Он холодно поприветствовал жрицу и, не дожидаясь приглашения, сел, почти развалившись на изукрашенном греческом клисмосе. Борода его была тщательно завита и загущена щедрым добавлением конского волоса, так что он ее не теребил, как имел обыкновение, хотя сдерживать руки ему было явно тяжело. Он нервно барабанил пальцами по подлокотникам кресла, но говорил спокойно и уверенно:
— Я пришел, святейшая, чтобы выразить тебе мое искреннее сожаление и сочувствие! Это все же великая потеря, невосполнимая потеря! Да, есть вещи, которые нельзя обратить вспять, даже молитвой не загладить!

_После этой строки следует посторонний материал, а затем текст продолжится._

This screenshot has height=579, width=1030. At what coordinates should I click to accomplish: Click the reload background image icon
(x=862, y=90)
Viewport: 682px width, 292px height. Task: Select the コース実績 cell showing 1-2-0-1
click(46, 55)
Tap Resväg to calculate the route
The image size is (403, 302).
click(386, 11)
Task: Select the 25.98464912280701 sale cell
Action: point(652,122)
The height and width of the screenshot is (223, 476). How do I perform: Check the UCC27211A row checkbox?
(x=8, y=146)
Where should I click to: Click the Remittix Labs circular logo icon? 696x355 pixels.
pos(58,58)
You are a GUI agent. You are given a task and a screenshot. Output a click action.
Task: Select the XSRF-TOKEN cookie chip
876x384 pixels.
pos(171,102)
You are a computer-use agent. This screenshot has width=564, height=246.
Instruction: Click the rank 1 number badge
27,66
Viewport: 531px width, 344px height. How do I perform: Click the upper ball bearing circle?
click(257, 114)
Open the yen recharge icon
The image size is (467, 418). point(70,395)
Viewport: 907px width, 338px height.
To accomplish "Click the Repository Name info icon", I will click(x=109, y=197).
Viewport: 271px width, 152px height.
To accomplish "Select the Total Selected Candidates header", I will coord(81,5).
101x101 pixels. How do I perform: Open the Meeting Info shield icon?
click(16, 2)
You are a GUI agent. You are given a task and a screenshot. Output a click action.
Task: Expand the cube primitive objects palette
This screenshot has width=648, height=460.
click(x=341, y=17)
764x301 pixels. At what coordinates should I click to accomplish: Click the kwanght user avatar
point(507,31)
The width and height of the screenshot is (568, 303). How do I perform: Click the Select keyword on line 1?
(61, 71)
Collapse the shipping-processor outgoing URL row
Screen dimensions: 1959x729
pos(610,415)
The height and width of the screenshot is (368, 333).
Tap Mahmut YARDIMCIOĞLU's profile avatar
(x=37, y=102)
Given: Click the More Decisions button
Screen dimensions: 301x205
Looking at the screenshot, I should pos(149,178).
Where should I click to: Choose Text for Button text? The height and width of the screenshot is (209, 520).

— Я не знаю, о чем ты говоришь! — холодно ответила Лабиту. Поведение жреца Молоха, а особенно его тон, заставили опытную и мудрую женщину быть начеку.
— Не знаешь? Как же так, чтобы ты не знала, когда весь город об этом говорит? Да тебя это должно волновать в первую очередь, ибо люди шепчут, что это явный гнев твоей богини! Богини, которую чем-то смертельно оскорбили!
— Я все еще не понимаю! — по-прежнему сдержанно ответила Лабиту.
Сихакар не сводил с нее глаз, уже не скрывая гнева.
— Скорее не хочешь понимать! Ай-ай, какая это потеря для Карт Хадашта — смерть Гидденема! В войске пал дух, сам Гасдрубал потрясен!
— Когда же ты успел узнать о настроениях рошеш шалишима? — с иронией спросила Лабиту, ибо всем было известно, что Сихакар за прежние призывы к сдаче впал в немилость и Гасдрубал не допускает его к себе.
Но тут же Лабиту пожалела о своей неосторожной иронии, заметив, как сверкнули глаза жреца.
Сихакар, однако, все еще владел собой и сделал вид, что не заметил укола.
— Да, очень жаль прекрасного Гидденема! Но, видно, такова была воля одного из богов. Только которого? Ибо твоя Танит, верно, была занята заботой о… Электе. Что ж, не слишком-то успешно она о нем позаботилась, что в последнее время с ней как-то часто случается! И это на будущее должно стать предостережением для тех, кто доверяет покровительству Танит, или, скорее, в данном случае — Астарты! Что? Я употребил имя богини, более подходящее для дел такого рода. А? Ну так вот, я с этим и пришел. Выразить тебе сочувствие, ибо твой верный Элект к тебе больше не вернется! Он выбрал покровительство получше и понадежнее!
Лабиту мысленно благодарила богиню за то, что в этот вечер она была густо нарумянена. Под слоем краски и пудры мужчина не заметит ее бледности. Голосом и руками — она знала, что Сихакар пристально за ней наблюдает, — она еще владела собой в полной мере.
— С каких это пор верховный жрец Молоха…
Сихакар прервал ее:
— Лучше говори: Того, чье имя не стоит произносить! Так будет безопаснее!
— С каких это пор верховный жрец так печется о судьбе обычного, да к тому же не принадлежащего ему раба?!
— Обычного? Нет! С той минуты, как ты втянула этого раба в большую игру, он перестал быть обычным. Он нанес всего один удар ножом, но это может быть важный удар.